The nodetool status showed all the nodes in data center A as Up & Normal, while the nodes in data center B showed as Down, which was expected because the internode encryption was not yet enabled in data center B and therefore:
– The nodes in data center A couldn’t communicate with the nodes in data center B.
– The incoming new data was stored in data center B (the serving region) and was not replicated to data center A.
Next, on data center B, we routed all the traffic to data center A (the serving region):
The traffic was routed to data center A, but the nodes in data center B couldn’t communicate with the nodes in data center A yet, so the new data stored was not available, so we noticed data inconsistency.
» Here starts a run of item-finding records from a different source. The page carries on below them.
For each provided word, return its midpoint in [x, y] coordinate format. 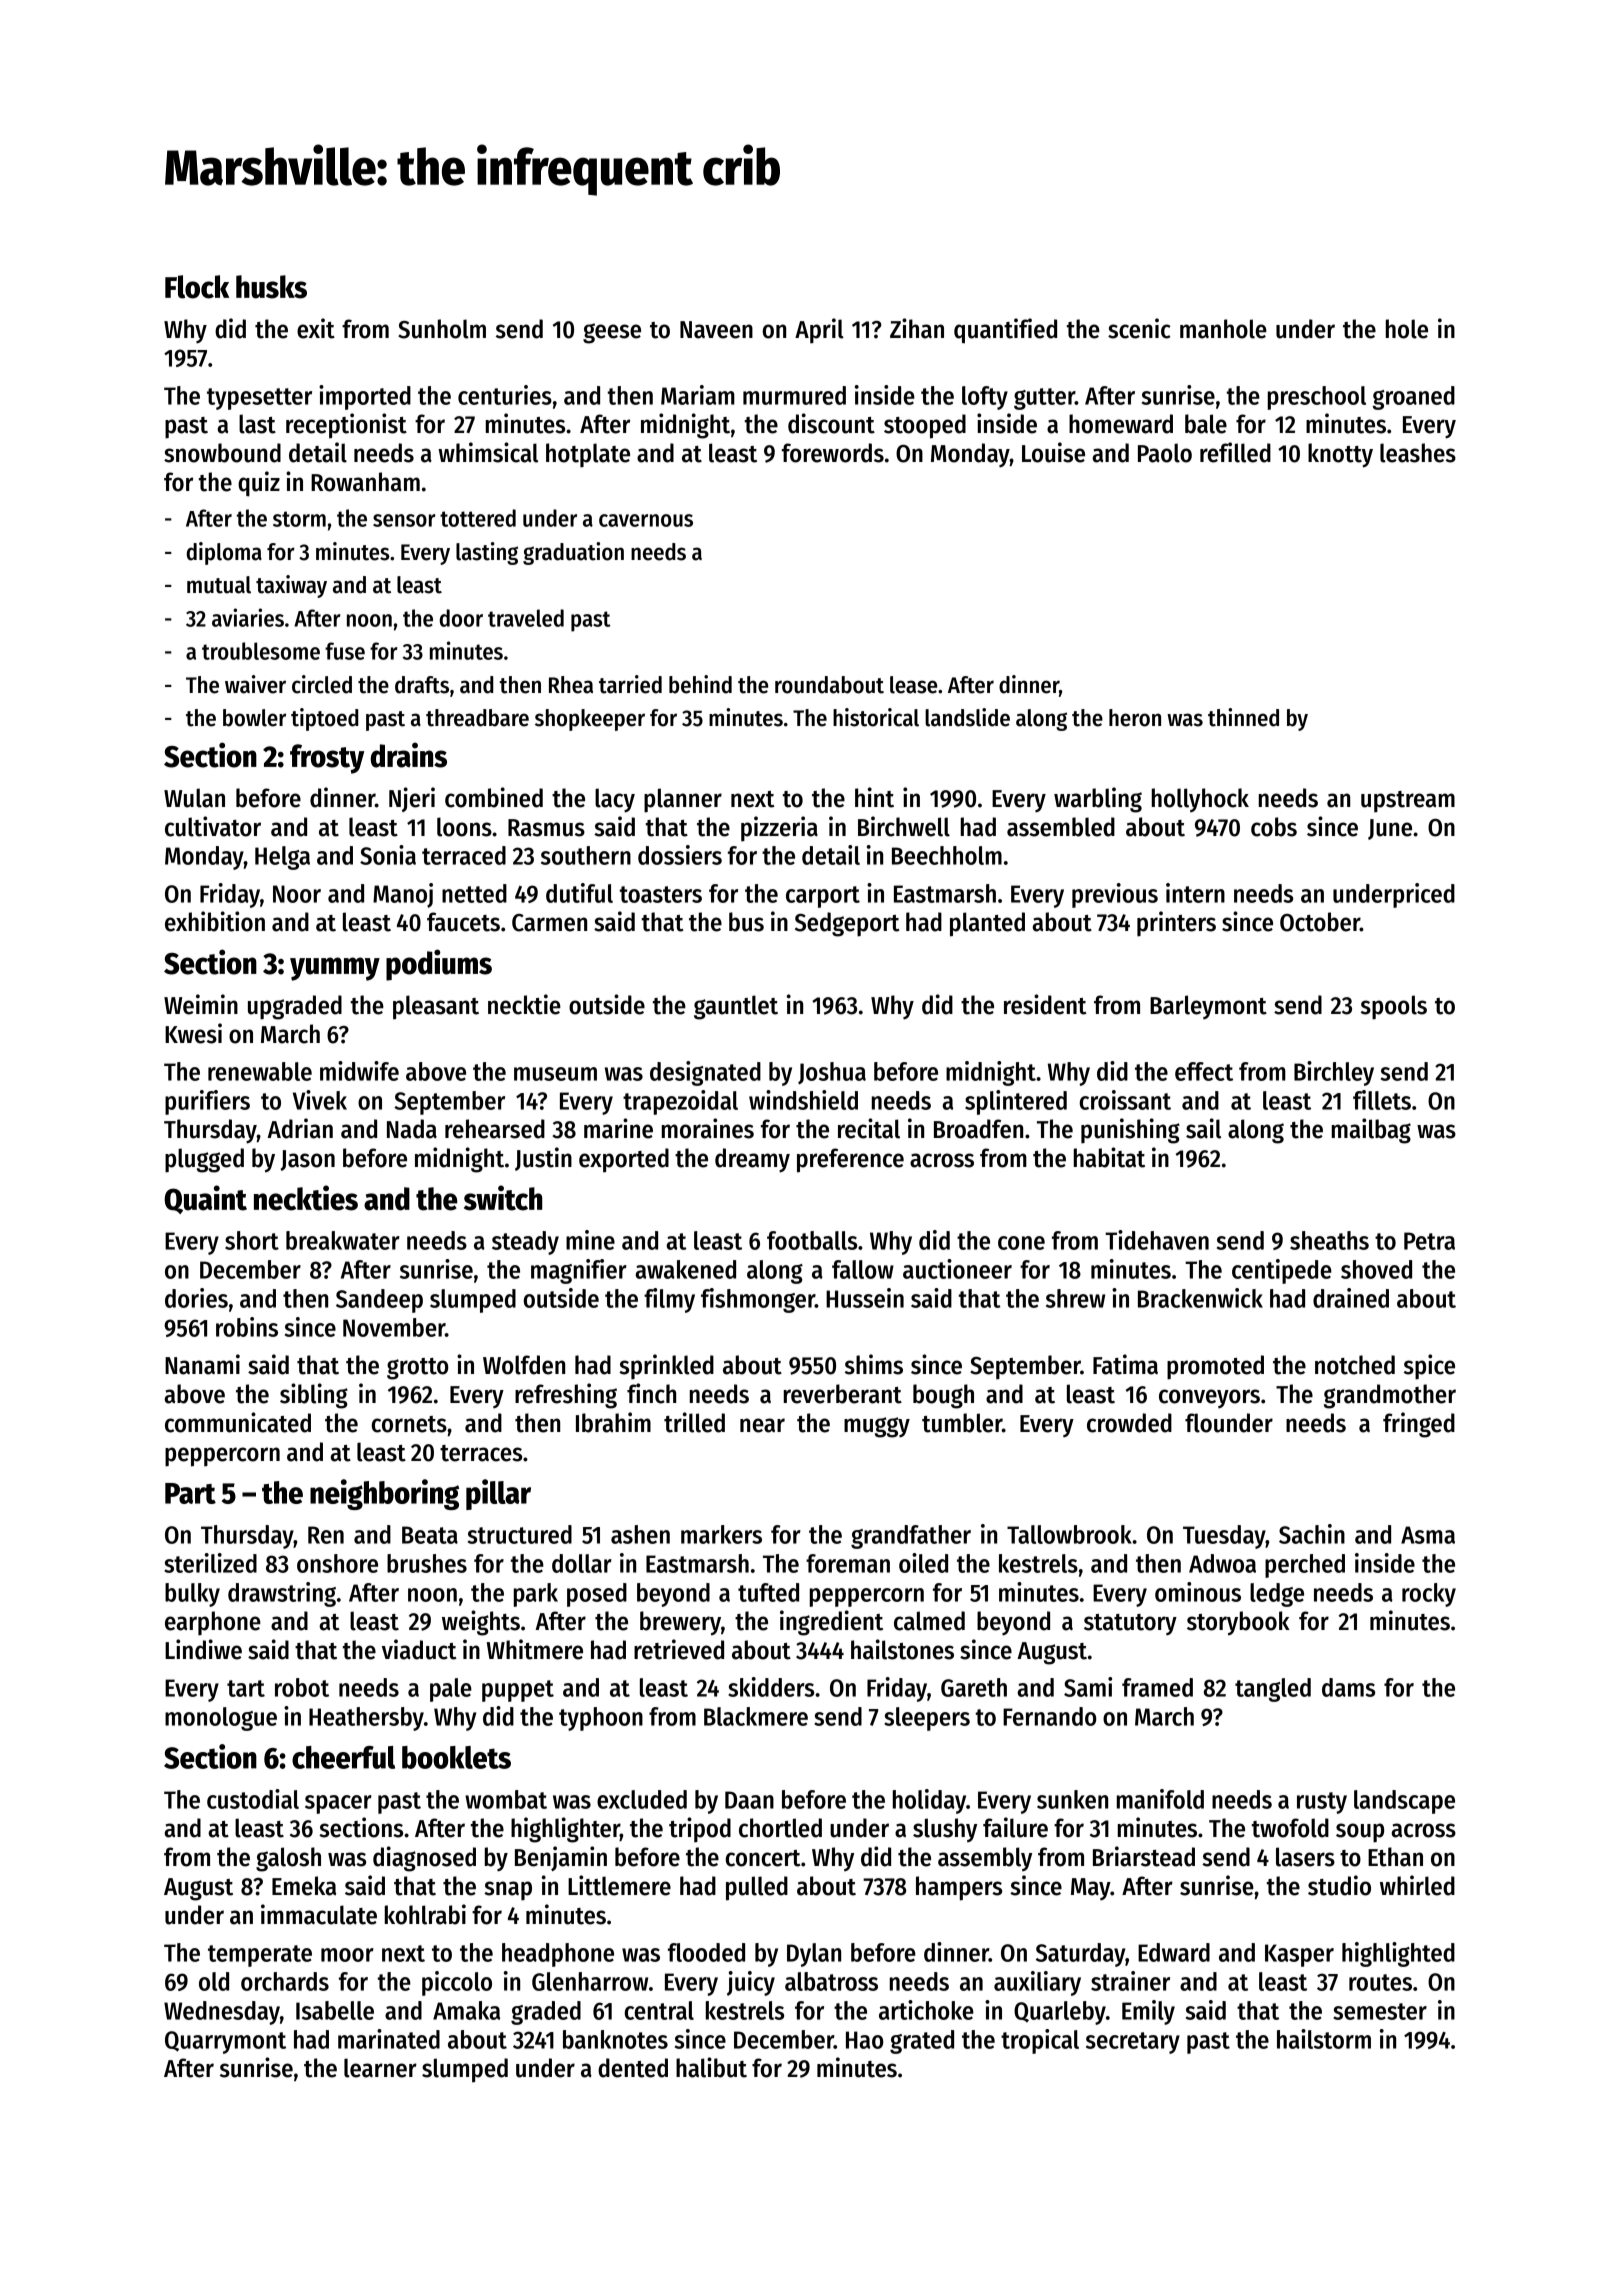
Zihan [917, 328]
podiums [439, 965]
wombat [506, 1799]
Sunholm [442, 329]
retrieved [679, 1649]
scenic [1139, 328]
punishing [1130, 1131]
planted [987, 924]
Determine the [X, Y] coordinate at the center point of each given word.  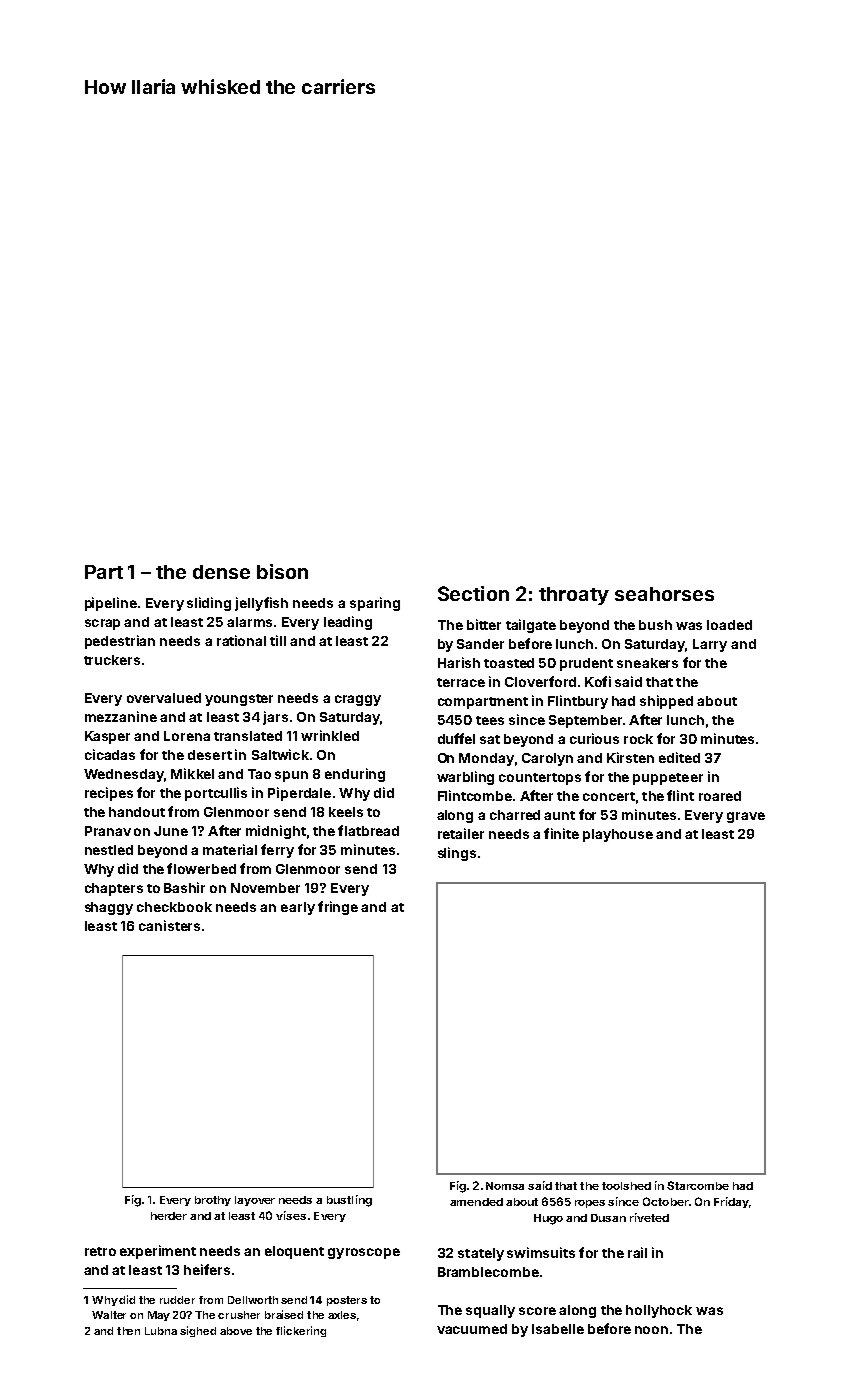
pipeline [111, 604]
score [537, 1311]
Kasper [107, 737]
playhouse [618, 835]
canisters [169, 925]
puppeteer [668, 779]
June [171, 831]
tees [490, 720]
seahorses [664, 594]
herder [169, 1216]
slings [457, 854]
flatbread [368, 830]
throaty [574, 596]
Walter [109, 1315]
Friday [731, 1202]
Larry [710, 645]
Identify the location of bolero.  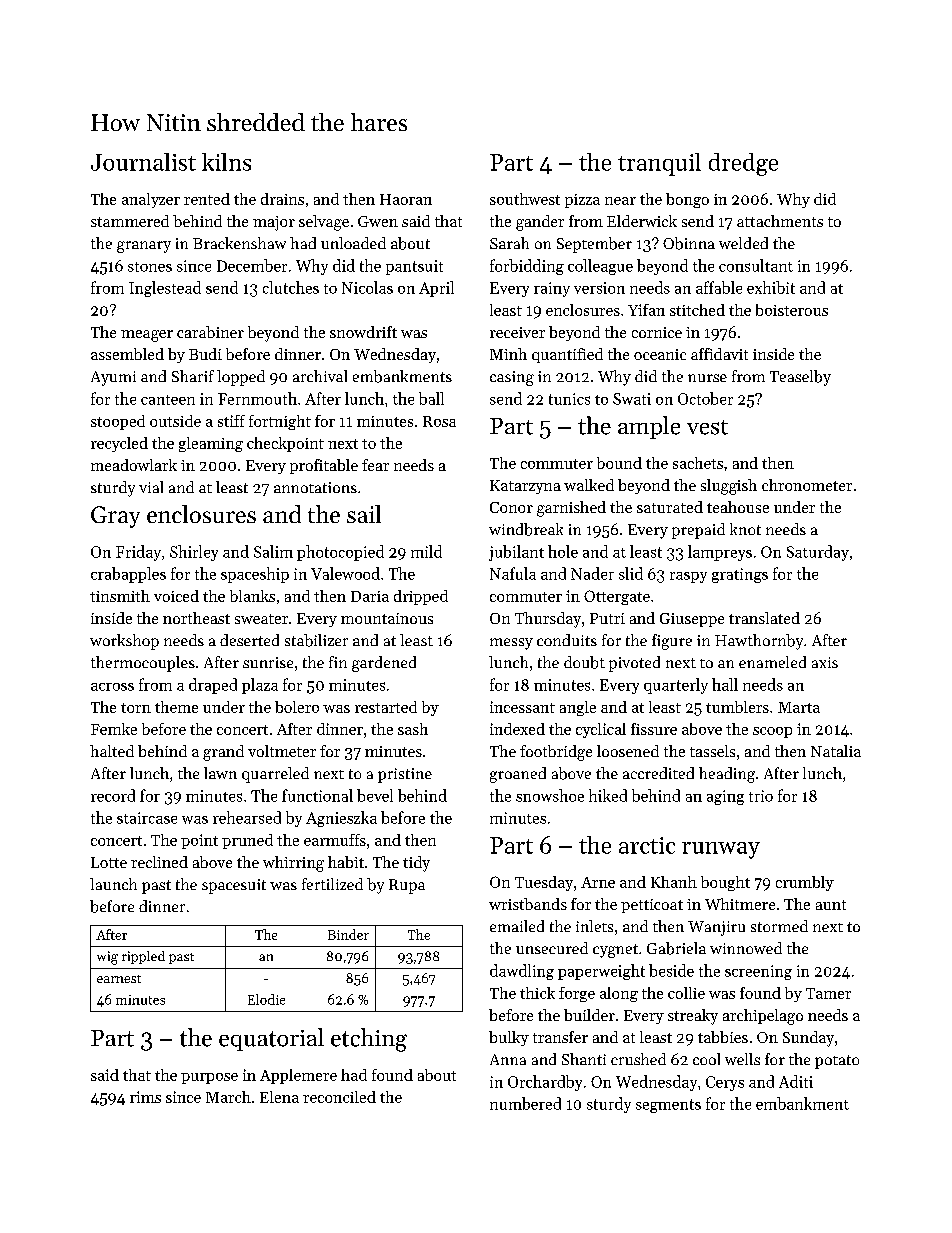
(297, 707).
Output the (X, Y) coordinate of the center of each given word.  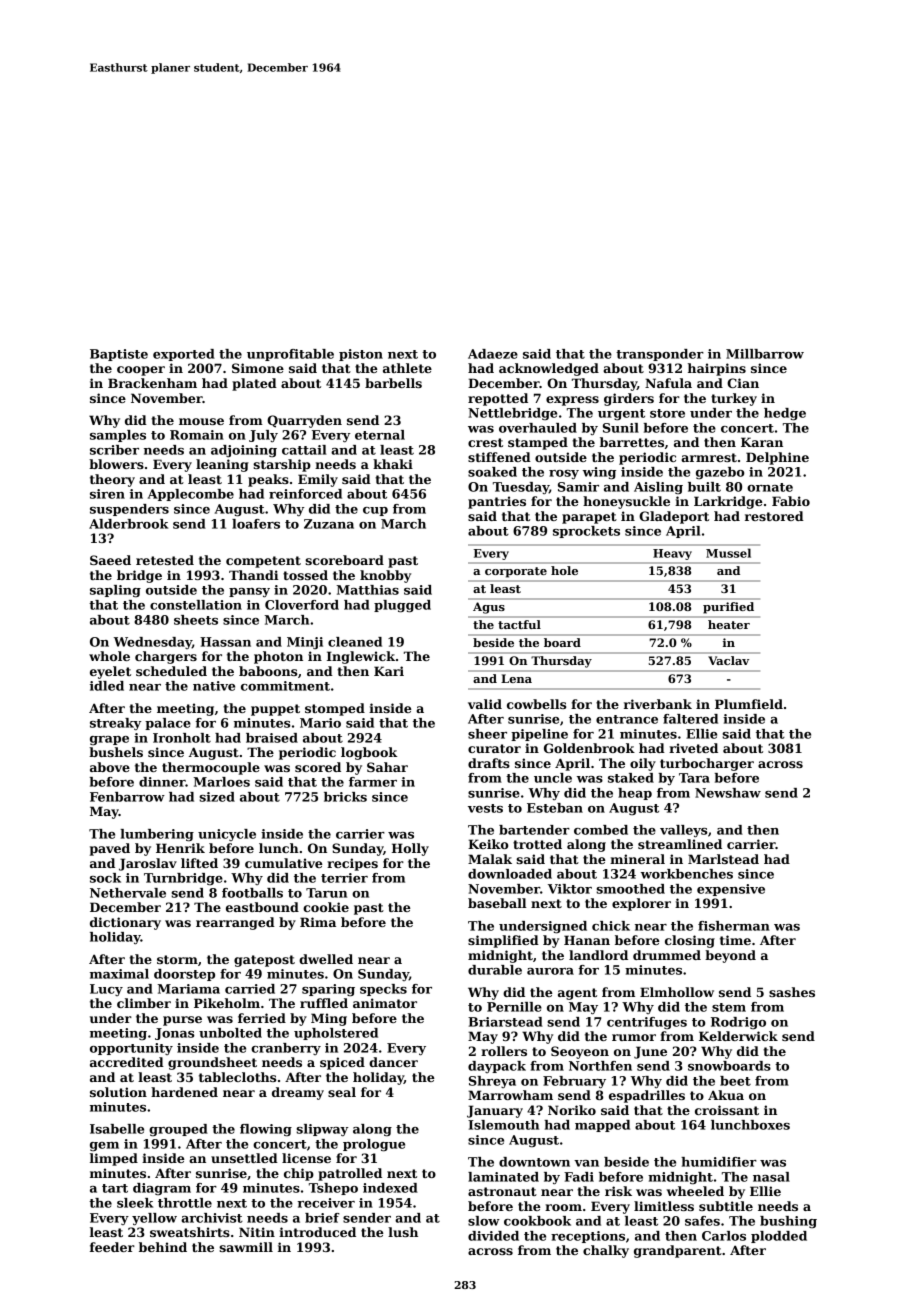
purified (728, 608)
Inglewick (361, 657)
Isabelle (117, 1129)
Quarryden (304, 421)
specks (383, 990)
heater (729, 624)
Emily (318, 480)
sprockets (586, 532)
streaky (115, 724)
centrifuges (647, 1023)
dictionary (125, 923)
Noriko (572, 1110)
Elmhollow (677, 992)
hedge (785, 414)
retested (165, 560)
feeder (112, 1247)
Once the encryption was configured in both the data centers successfully, the data was replicated across the nodes.
- On all 4 nodes in data center B, we manually set the internode_encryption in cassandra.yaml to all and did not restart any of the nodes yet.
- We stopped both the members and one of the seeds, and restarted the other seed. Because internode encryption was enabled in the data center A, this seed successfully communicated with the seeds in data center A over TLS and had its data initialized.
- We started the second seed. This node successfully communicated with the seed in the same data center, as well as with the seeds in data center A over TLS and had its data initialized.
- We started the two members. Both the members successfully communicated with the seeds over TLS and had their data initialized.
- We ran nodetool repair on all 4 nodes in data center B.
At this point, all the nodes in both the data centers were configured with internode encryption, the nodes successfully communicated with each other over TLS, and the nodetool status in both the data centers showed all the nodes as Up & Normal. The data was replicated across all the nodes, and we no longer noticed the data inconsistency.
We chose not to wait for the OPTIONAL flag feature in the server_encryption_options configuration (cassandra.yaml), which may or may not be available in the next Cassandra version, but rather tried different approaches. As a result, we found the best way to turn on internode encryption for all the nodes in the cluster. We followed the same procedure for our production cluster and successfully turned on the encryption without any data loss.